▶ [Try it]
What you copy should be the lines from the one with "This screenshot has width=797, height=815." through the end of the entries, word for word. Omit the pictures.

▶ [Dataset records]
'''

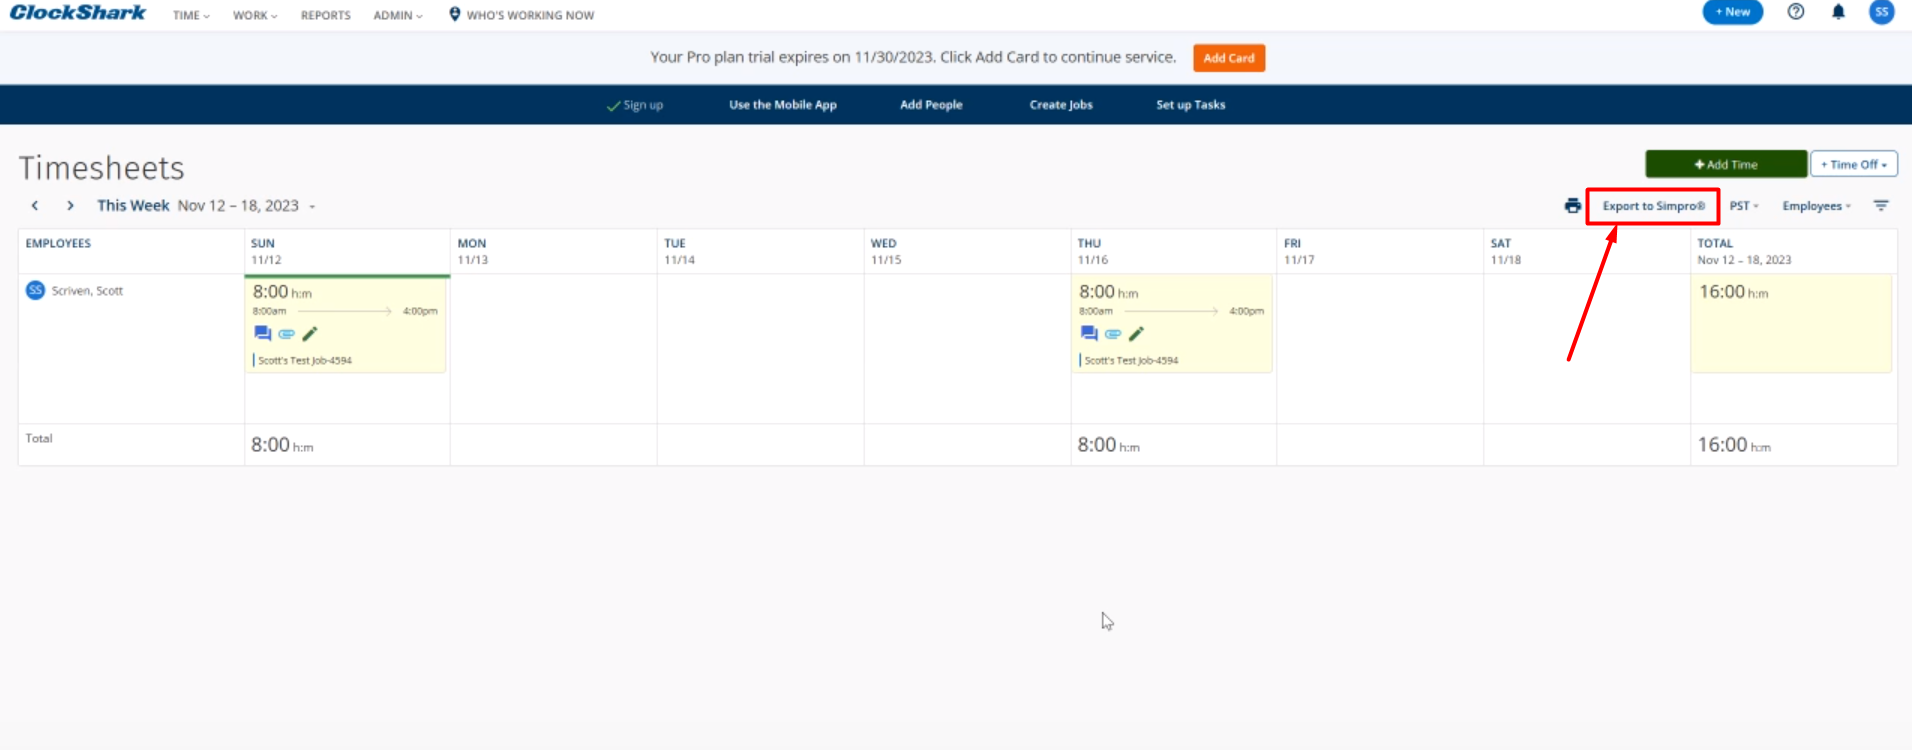Select the Create Jobs onboarding step
The height and width of the screenshot is (750, 1912).
[1061, 105]
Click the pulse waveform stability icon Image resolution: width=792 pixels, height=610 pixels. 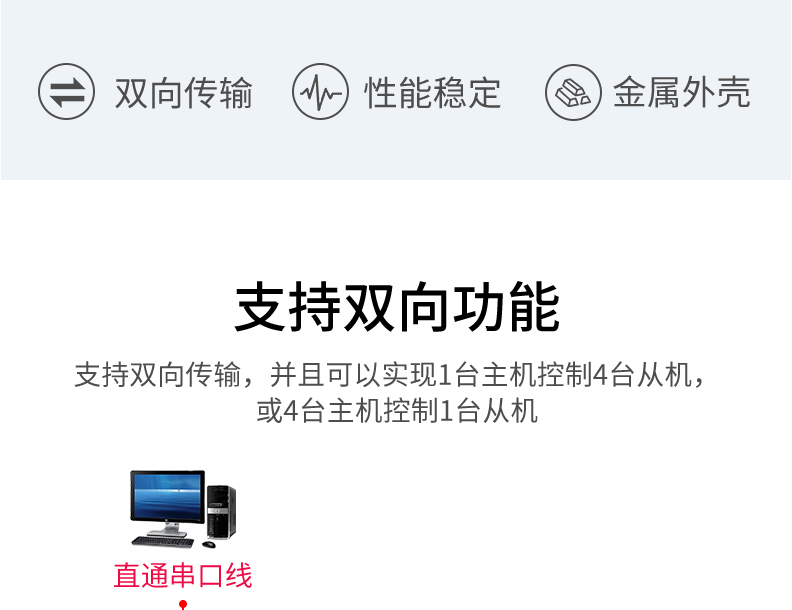pyautogui.click(x=320, y=92)
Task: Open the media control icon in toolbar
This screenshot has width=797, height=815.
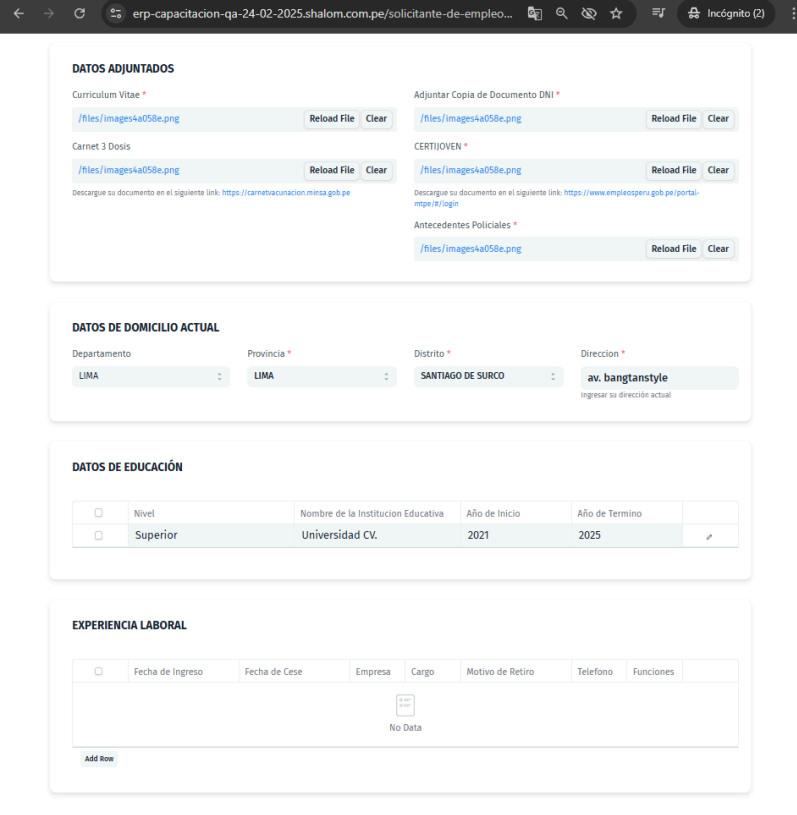Action: click(658, 14)
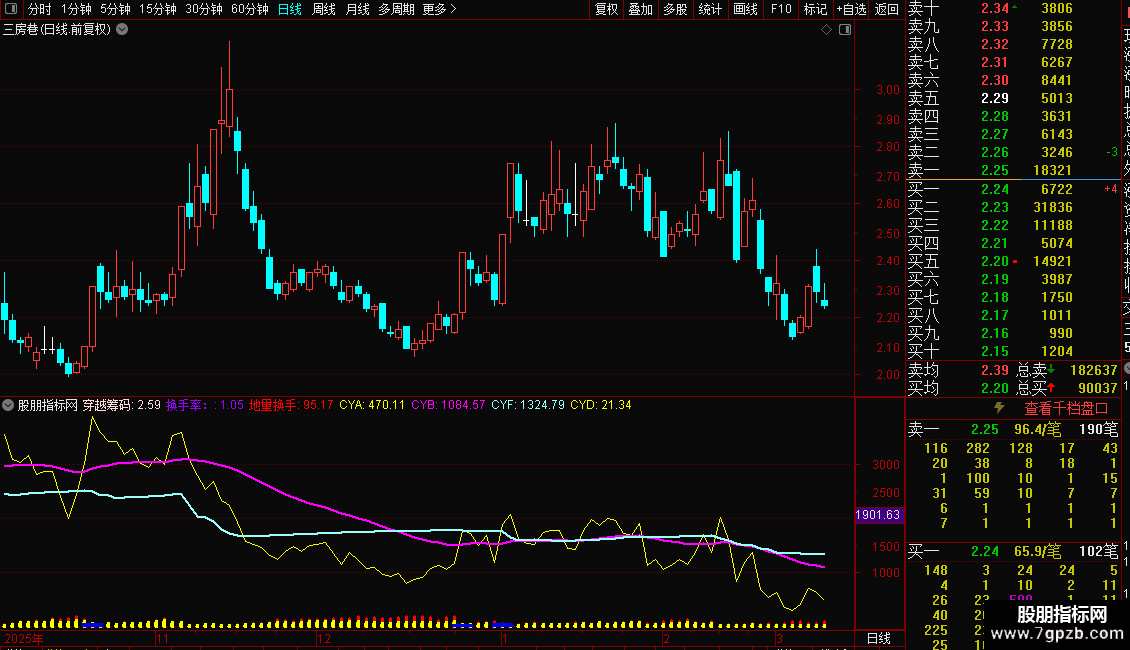The image size is (1130, 650).
Task: Open the 查看千档盘口 link
Action: (x=1066, y=408)
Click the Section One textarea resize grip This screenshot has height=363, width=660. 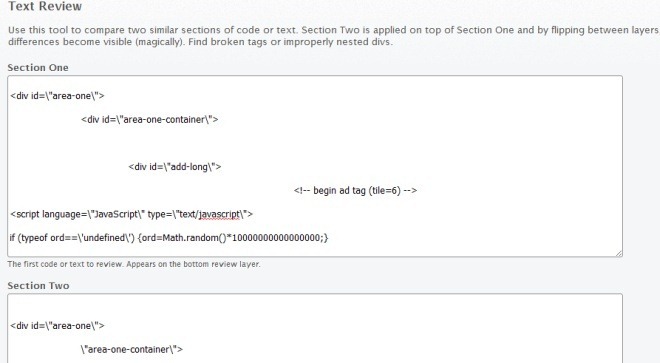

'''

▶ [Answer to the problem]
This screenshot has width=797, height=815.
Action: click(658, 14)
The image size is (1130, 650).
Task: Open the 查看千档盘口 link
Action: (x=1066, y=408)
Click the Section One textarea resize grip This screenshot has height=363, width=660. 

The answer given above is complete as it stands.